*** Stored data Section Begins ***

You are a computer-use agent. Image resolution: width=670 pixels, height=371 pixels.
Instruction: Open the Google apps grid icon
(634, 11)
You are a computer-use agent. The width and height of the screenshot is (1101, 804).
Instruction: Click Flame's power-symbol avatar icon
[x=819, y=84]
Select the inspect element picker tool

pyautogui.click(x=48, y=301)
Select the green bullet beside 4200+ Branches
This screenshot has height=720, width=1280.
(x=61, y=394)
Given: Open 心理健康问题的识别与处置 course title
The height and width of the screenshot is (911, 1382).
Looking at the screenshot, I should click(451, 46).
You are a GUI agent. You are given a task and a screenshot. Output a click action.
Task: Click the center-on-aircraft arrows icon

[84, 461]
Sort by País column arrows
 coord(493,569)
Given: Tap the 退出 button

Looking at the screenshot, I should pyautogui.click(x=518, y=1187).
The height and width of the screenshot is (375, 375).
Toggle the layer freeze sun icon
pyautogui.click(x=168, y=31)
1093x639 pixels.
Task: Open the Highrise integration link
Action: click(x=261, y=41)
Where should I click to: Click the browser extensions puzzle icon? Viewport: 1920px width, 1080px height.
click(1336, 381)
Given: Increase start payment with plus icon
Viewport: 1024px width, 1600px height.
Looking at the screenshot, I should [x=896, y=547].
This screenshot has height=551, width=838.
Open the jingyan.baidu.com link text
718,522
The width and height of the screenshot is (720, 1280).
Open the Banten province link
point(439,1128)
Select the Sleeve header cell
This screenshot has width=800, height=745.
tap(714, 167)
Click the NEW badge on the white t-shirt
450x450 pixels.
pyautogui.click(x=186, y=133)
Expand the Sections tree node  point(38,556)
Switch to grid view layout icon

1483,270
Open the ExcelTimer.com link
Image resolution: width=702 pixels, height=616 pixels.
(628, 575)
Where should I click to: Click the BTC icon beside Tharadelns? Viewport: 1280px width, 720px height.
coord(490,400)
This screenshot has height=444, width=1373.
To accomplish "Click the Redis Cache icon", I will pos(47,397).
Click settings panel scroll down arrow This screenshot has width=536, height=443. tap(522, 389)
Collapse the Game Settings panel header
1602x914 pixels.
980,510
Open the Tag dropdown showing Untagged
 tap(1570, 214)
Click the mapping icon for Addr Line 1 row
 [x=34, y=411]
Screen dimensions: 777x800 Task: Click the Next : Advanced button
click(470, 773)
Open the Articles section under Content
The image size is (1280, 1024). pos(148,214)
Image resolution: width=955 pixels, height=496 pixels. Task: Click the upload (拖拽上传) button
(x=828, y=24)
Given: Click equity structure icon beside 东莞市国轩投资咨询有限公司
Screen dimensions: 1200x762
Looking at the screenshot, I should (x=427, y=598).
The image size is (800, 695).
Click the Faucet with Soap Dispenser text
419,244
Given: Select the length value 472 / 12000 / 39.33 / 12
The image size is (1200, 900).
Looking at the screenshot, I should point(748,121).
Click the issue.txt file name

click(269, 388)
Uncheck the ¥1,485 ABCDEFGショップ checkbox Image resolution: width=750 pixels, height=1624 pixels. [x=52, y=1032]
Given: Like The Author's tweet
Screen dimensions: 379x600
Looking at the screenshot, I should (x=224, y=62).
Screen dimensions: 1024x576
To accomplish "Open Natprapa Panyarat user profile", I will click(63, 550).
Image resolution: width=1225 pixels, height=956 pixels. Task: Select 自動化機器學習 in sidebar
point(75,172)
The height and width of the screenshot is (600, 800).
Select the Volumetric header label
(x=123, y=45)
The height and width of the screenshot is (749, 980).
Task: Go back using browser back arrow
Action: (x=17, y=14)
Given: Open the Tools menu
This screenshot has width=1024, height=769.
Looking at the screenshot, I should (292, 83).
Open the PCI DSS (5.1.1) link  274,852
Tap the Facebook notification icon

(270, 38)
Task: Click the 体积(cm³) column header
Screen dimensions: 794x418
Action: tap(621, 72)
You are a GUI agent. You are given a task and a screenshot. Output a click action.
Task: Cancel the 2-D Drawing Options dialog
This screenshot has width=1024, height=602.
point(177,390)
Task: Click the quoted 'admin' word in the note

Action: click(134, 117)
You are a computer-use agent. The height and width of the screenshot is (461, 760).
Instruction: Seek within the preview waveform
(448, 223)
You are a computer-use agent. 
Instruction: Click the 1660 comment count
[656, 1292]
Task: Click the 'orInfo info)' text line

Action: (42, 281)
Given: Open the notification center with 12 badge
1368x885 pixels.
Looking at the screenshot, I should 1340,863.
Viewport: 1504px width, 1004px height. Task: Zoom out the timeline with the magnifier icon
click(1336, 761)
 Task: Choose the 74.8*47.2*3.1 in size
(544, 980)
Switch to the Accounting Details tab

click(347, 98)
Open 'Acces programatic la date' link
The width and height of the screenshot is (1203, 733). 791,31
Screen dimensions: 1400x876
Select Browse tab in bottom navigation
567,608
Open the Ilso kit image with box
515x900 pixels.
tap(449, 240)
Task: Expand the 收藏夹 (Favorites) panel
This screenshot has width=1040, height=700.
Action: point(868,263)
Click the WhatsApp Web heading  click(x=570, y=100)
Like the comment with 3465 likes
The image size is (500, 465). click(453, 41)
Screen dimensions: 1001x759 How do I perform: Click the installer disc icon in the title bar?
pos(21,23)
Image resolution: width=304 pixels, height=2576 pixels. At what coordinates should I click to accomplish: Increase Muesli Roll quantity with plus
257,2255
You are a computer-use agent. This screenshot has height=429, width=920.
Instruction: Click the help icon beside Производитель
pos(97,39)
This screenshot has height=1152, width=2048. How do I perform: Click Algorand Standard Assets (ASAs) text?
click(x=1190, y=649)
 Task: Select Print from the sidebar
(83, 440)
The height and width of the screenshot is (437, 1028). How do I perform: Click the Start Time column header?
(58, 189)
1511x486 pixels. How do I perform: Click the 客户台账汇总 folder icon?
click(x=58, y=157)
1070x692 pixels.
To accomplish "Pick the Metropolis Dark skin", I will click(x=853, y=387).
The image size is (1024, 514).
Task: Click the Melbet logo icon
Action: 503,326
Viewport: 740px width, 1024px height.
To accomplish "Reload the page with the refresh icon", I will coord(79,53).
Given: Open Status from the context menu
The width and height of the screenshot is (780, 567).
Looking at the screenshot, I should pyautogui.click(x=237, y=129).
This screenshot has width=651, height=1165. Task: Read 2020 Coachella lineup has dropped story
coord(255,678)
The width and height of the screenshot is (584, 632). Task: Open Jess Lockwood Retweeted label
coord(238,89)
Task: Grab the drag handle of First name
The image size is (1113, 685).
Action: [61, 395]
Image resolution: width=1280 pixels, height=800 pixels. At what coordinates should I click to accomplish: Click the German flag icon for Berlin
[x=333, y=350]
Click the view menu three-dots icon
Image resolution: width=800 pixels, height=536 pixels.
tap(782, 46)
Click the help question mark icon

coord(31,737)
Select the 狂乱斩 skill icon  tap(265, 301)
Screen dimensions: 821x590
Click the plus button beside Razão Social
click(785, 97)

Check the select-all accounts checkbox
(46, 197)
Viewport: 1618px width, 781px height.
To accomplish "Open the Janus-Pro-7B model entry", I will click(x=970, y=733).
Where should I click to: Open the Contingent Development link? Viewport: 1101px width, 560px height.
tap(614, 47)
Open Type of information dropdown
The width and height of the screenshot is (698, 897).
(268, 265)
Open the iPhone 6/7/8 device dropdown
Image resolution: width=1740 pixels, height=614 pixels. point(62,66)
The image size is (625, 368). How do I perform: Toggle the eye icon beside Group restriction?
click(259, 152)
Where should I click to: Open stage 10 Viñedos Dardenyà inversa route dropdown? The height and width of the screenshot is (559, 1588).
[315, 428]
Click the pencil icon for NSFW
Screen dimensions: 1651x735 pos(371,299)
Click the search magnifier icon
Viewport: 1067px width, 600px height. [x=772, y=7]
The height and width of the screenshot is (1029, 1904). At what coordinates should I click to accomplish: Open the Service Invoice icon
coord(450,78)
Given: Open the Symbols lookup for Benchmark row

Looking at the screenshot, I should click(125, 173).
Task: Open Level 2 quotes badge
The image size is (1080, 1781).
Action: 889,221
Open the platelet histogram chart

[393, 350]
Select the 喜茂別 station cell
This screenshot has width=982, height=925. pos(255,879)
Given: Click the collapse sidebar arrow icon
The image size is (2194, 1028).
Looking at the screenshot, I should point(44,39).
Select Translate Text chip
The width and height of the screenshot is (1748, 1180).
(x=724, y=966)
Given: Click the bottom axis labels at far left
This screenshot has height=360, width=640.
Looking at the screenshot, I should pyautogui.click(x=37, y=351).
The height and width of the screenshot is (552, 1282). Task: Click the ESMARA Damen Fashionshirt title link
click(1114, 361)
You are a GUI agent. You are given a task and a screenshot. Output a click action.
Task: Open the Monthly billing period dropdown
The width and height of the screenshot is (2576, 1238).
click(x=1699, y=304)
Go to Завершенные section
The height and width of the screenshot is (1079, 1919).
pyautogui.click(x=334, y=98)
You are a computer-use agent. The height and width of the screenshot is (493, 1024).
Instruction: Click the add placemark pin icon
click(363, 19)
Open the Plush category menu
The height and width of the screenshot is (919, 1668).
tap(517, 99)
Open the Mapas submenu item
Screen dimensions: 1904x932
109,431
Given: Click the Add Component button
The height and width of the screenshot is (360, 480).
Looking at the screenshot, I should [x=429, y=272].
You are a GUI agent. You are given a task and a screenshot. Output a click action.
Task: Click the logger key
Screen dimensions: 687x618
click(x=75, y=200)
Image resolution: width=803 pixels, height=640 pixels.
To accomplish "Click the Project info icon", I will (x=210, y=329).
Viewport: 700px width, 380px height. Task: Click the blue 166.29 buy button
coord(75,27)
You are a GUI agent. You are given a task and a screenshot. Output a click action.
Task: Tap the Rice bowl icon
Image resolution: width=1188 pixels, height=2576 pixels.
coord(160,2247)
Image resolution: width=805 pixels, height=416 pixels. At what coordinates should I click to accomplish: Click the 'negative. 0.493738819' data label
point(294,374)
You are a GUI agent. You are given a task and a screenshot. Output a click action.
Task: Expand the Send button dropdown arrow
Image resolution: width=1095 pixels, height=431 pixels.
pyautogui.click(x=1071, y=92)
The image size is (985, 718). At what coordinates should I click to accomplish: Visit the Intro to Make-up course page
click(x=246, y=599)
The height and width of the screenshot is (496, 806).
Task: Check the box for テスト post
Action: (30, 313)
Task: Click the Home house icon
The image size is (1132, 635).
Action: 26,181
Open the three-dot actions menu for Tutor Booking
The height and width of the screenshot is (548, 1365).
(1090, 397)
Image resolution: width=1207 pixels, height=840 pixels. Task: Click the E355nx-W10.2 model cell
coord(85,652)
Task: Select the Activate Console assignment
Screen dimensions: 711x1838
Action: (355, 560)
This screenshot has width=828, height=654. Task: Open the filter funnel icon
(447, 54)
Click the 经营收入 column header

*** Stored data Section Ends ***

◆ **Work to be completed**
Say how many lines in the listing above hold "badge". Give the number only.

◆ **Exercise solution**
3